== TEXTO PARA ANALIZAR ==
La ansiedad adopta múltiples formas. A unos nos da por
preocuparnos sin parar, otros sufren ataques de pánico, hay quien manifiesta
obsesiones, fobias o temores por aspectos relacionados con su salud. Muchos de nosotros
podemos tener serias dificultades para hablar en público, o para abrirnos al
mundo, o para expresar delicados sentimientos a personas cercanas a causa de la
timidez, entre otros.
Estas formas comunes de ansiedad, aun siendo comunes, pueden
ser diagnosticables y descritas como trastornos. Eso suena lógico por el
hecho que resulta útil de cara a la investigación, permitiendo probar y
comparar viejos y nuevos tratamientos sobre diferentes grupos de pacientes que
se definen de manera clara, determinando así lo que es más efectivo para cada
uno de ellos. Usar las categorías diagnósticas para investigar ayuda a
encontrar tratamientos validados empíricamente, y gracias a eso hoy en día
tenemos métodos que facilitan el abordaje de la ansiedad y sus variedades que
han demostrado una gran eficacia, como es el caso por ejemplo de la terapia
cognitiva y conductual o de las terapias de tercera generación.
===
== ENTRADAS DEL CONJUNTO ==
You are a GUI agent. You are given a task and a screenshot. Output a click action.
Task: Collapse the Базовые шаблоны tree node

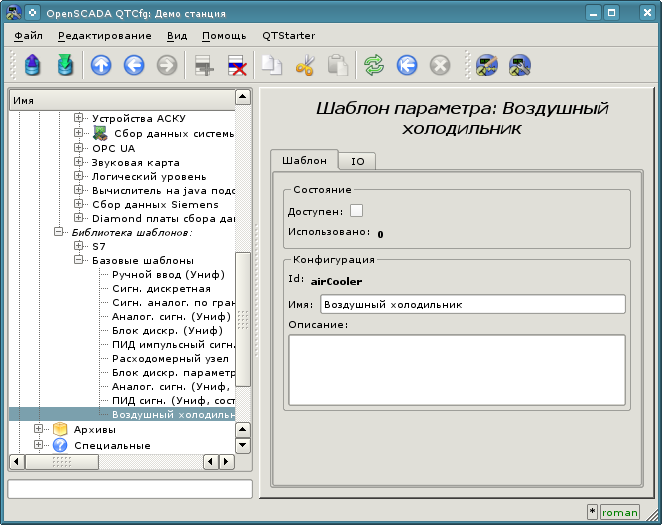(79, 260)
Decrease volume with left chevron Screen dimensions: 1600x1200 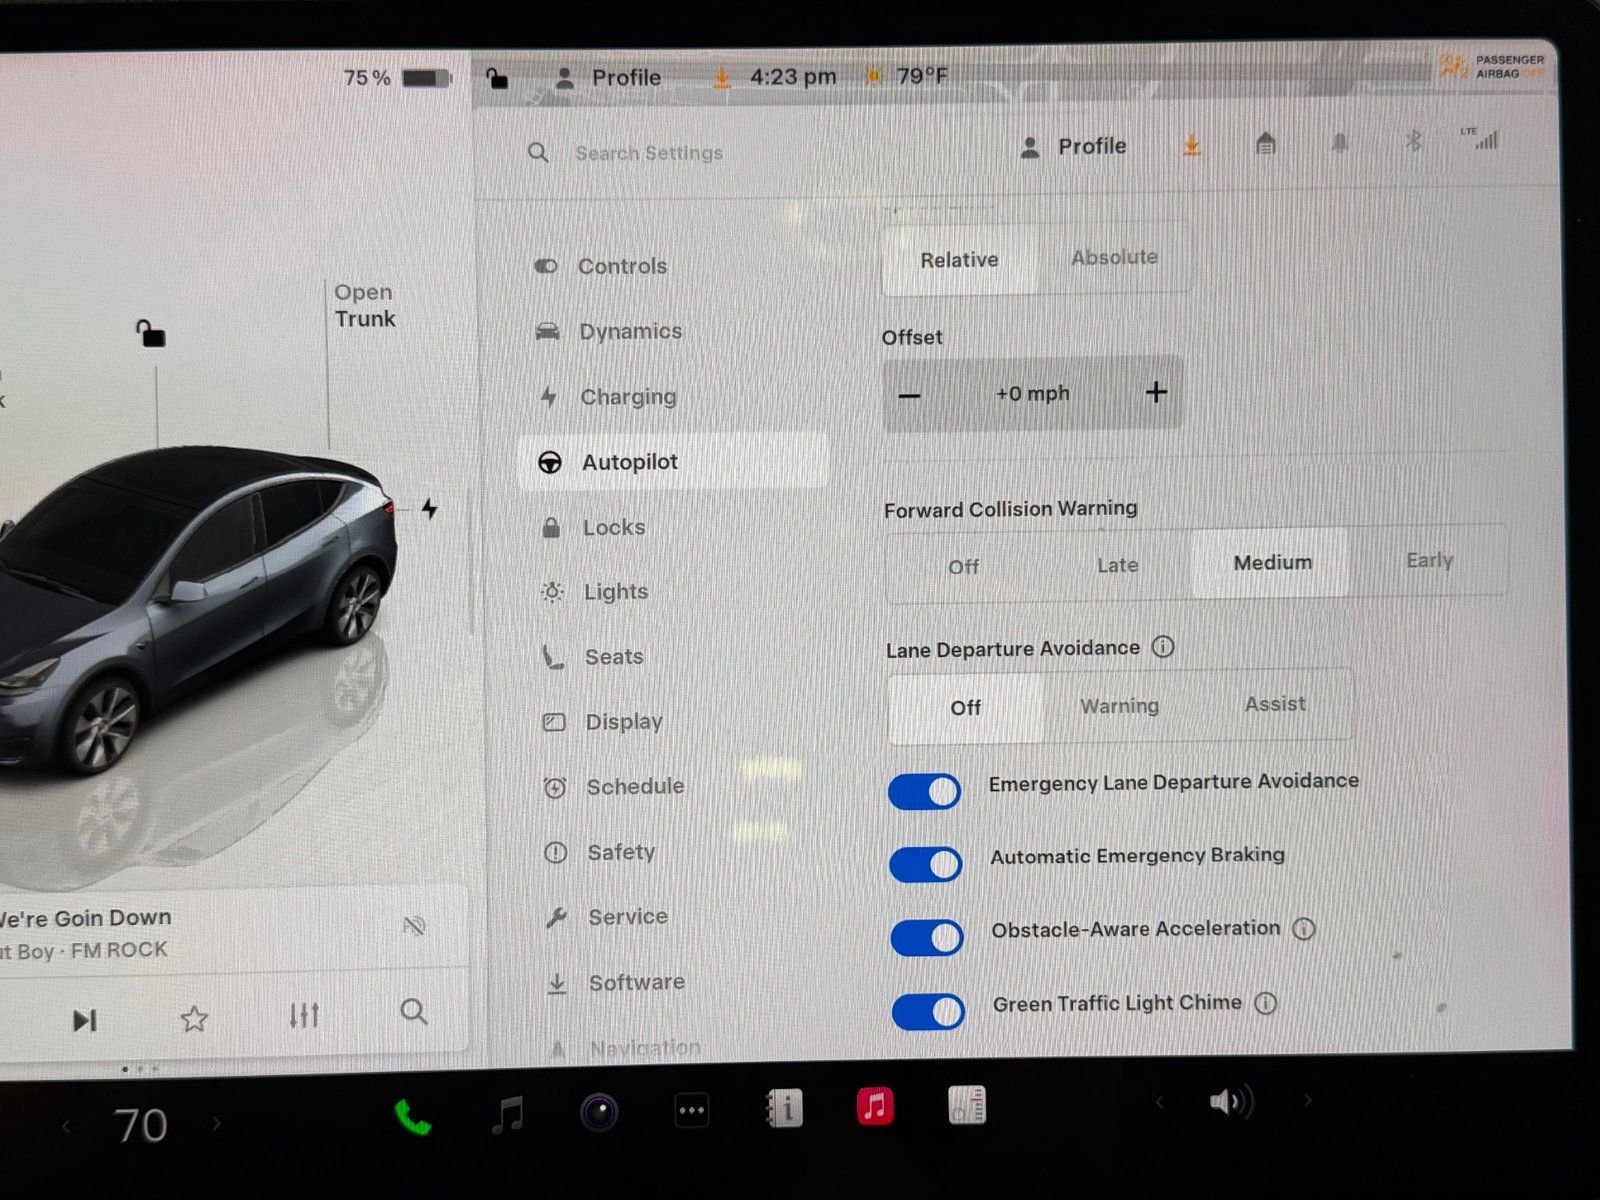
===
== ENTRADAS DEL CONJUNTO ==
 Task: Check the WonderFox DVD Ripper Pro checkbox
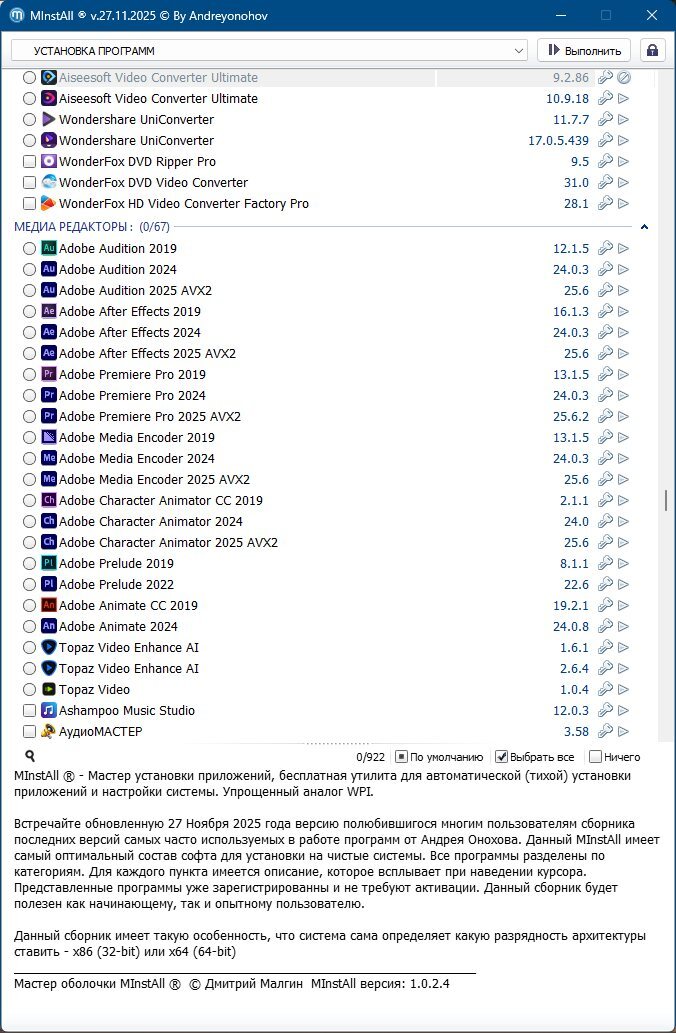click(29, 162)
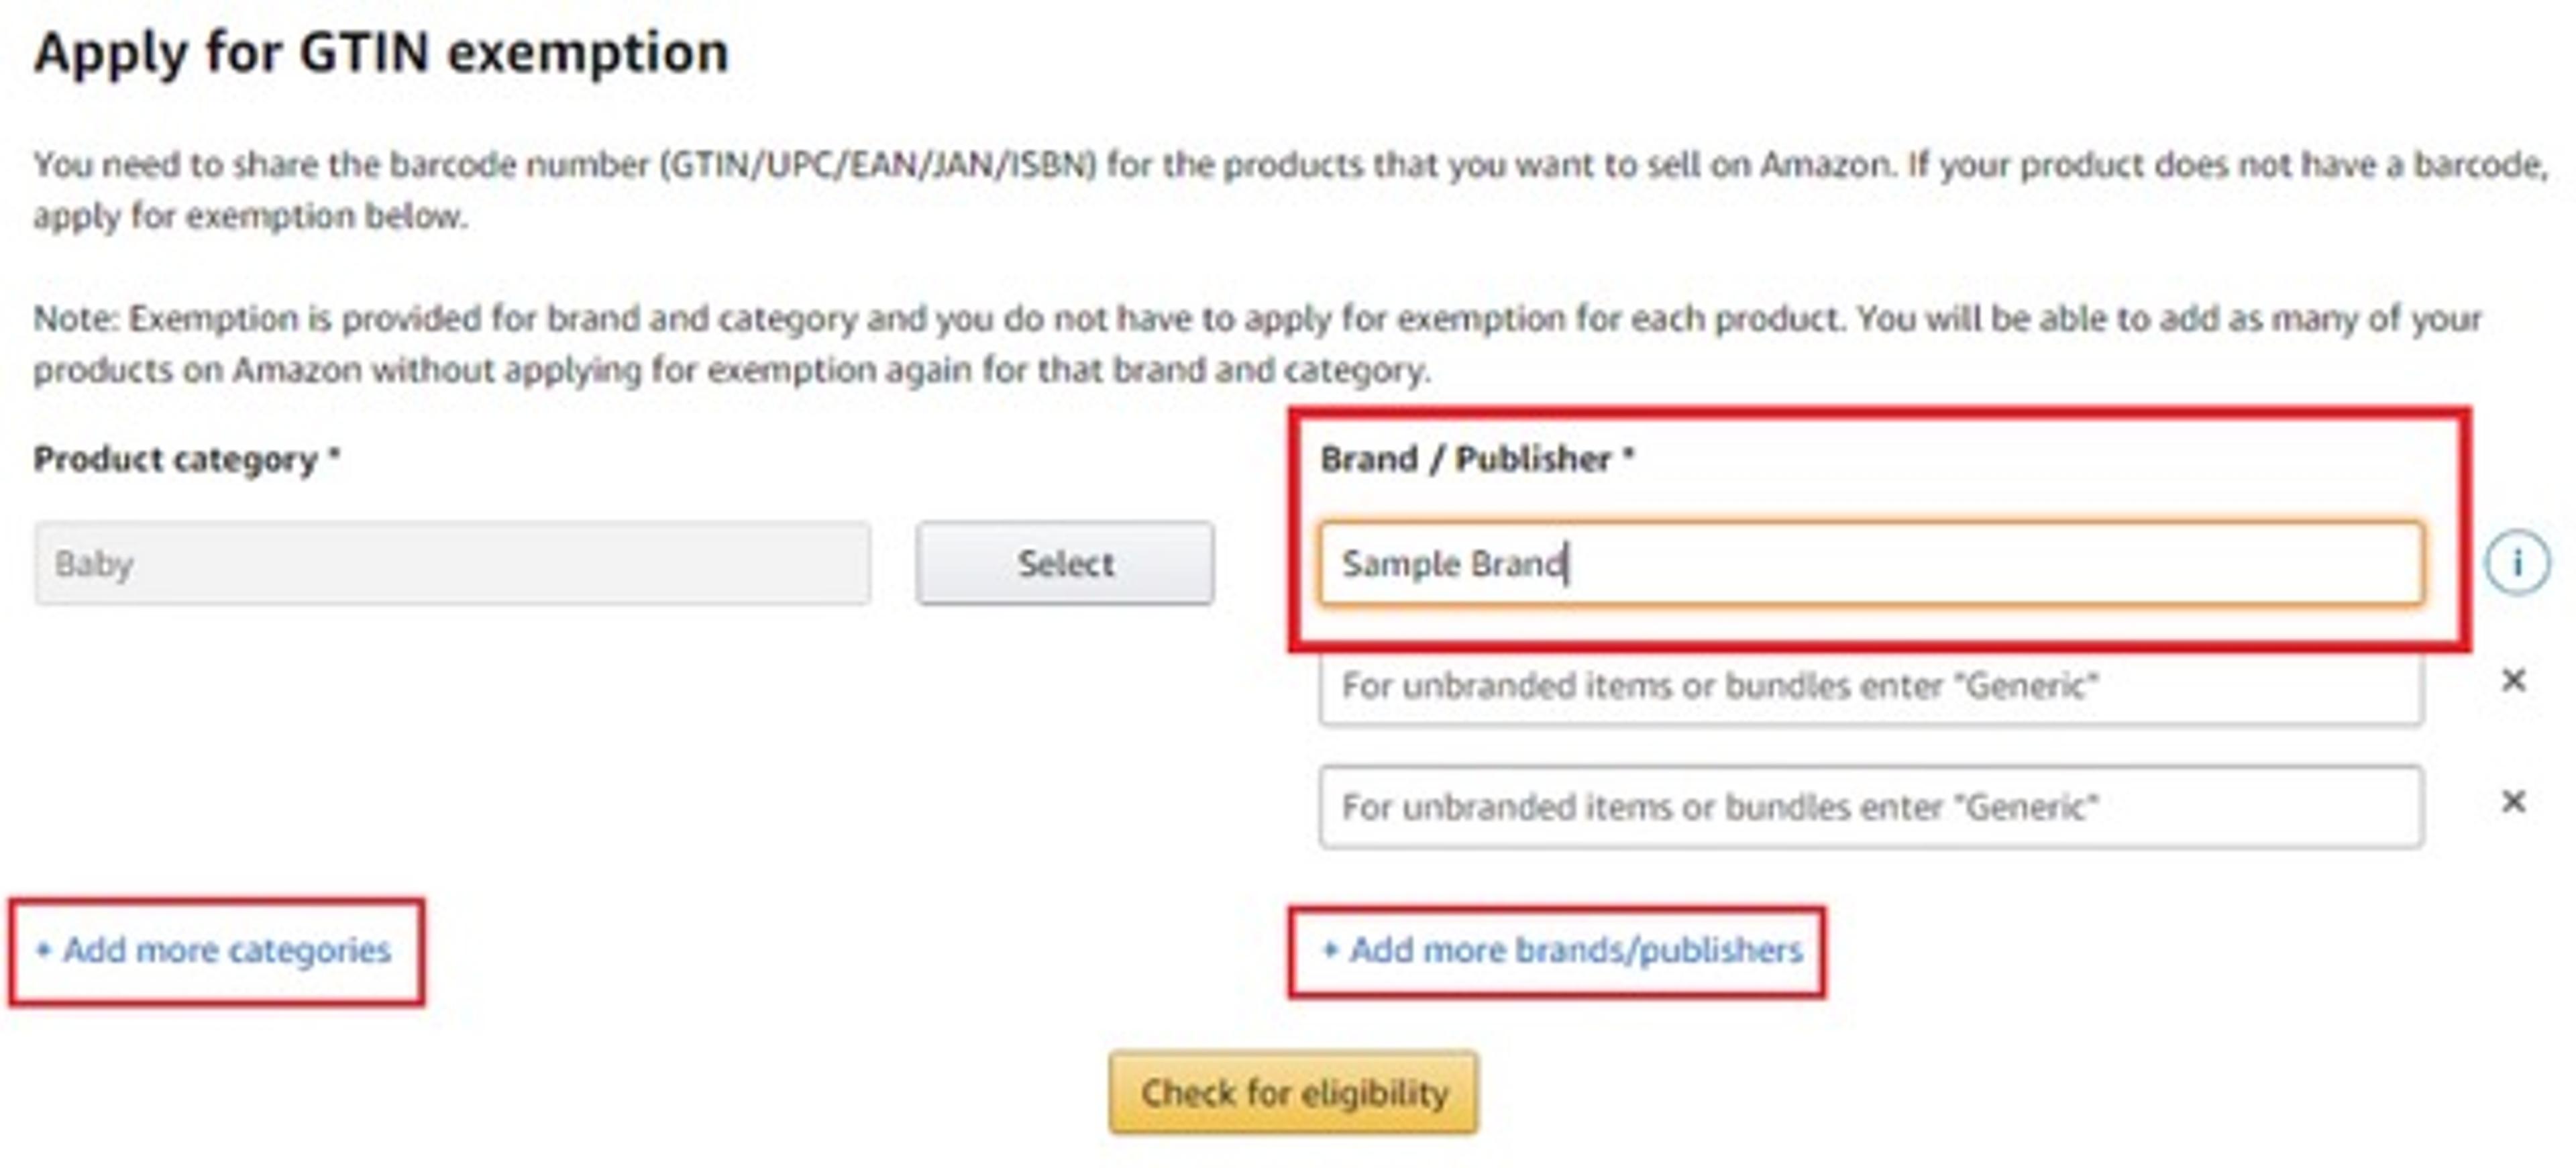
===
TAREA SOLICITADA: Copia el pasaje del texto sobre la ansiedad desde "La ansiedad adopta" hasta "timidez, entre otros.", pero renombra "ataques de pánico" como "crisis de angustia". Las entradas no tienen ningún papel en esto.

RESPUESTA ESPERADA:
La ansiedad adopta múltiples formas. A unos nos da por
preocuparnos sin parar, otros sufren crisis de angustia, hay quien manifiesta
obsesiones, fobias o temores por aspectos relacionados con su salud. Muchos de nosotros
podemos tener serias dificultades para hablar en público, o para abrirnos al
mundo, o para expresar delicados sentimientos a personas cercanas a causa de la
timidez, entre otros.